# TASK TO CARRY OUT:
Scan the records below for the line containing "Faith (399, 710)" and the line containing "February 2015 (413, 2094)". Copy both, plus every line between, exactly.

# LISTED RECORDS:
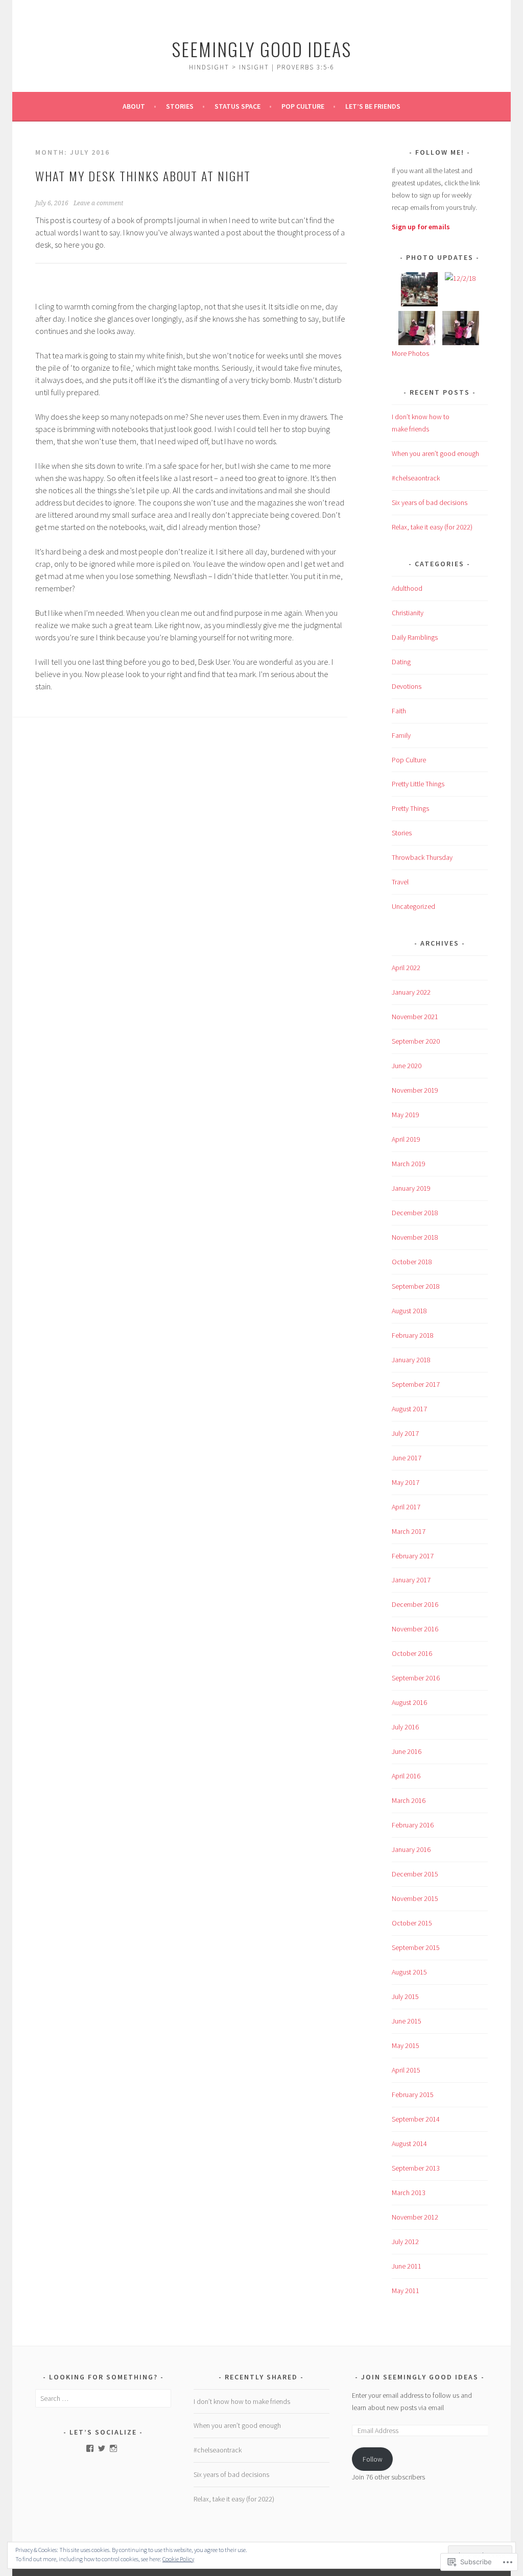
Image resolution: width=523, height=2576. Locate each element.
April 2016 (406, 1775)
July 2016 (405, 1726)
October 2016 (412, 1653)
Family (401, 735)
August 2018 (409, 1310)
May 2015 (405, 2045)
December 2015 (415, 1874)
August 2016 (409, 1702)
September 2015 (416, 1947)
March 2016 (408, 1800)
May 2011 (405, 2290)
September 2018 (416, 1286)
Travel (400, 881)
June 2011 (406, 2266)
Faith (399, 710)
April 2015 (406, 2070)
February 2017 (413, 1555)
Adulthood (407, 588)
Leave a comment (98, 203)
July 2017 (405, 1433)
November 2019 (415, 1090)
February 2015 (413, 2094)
==
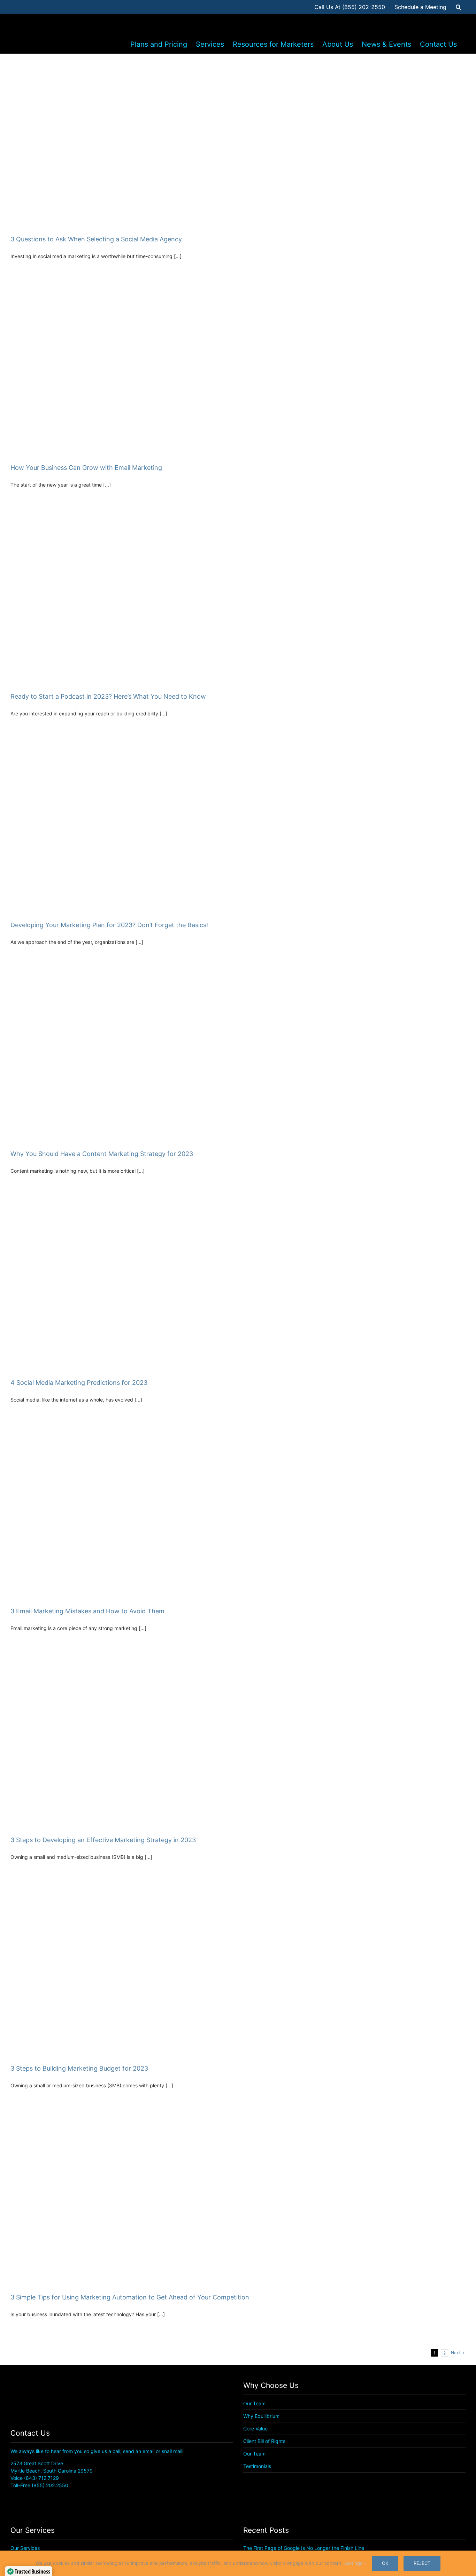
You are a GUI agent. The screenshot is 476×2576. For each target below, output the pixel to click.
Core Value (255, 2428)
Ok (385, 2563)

# RESPONSE TO THIS EXERCISE:
Faith (399, 710)
April 2015 (406, 2070)
February 2017 (413, 1555)
Adulthood (407, 588)
Leave a comment (98, 203)
July 2017 (405, 1433)
November 2019 (415, 1090)
February 2015 (413, 2094)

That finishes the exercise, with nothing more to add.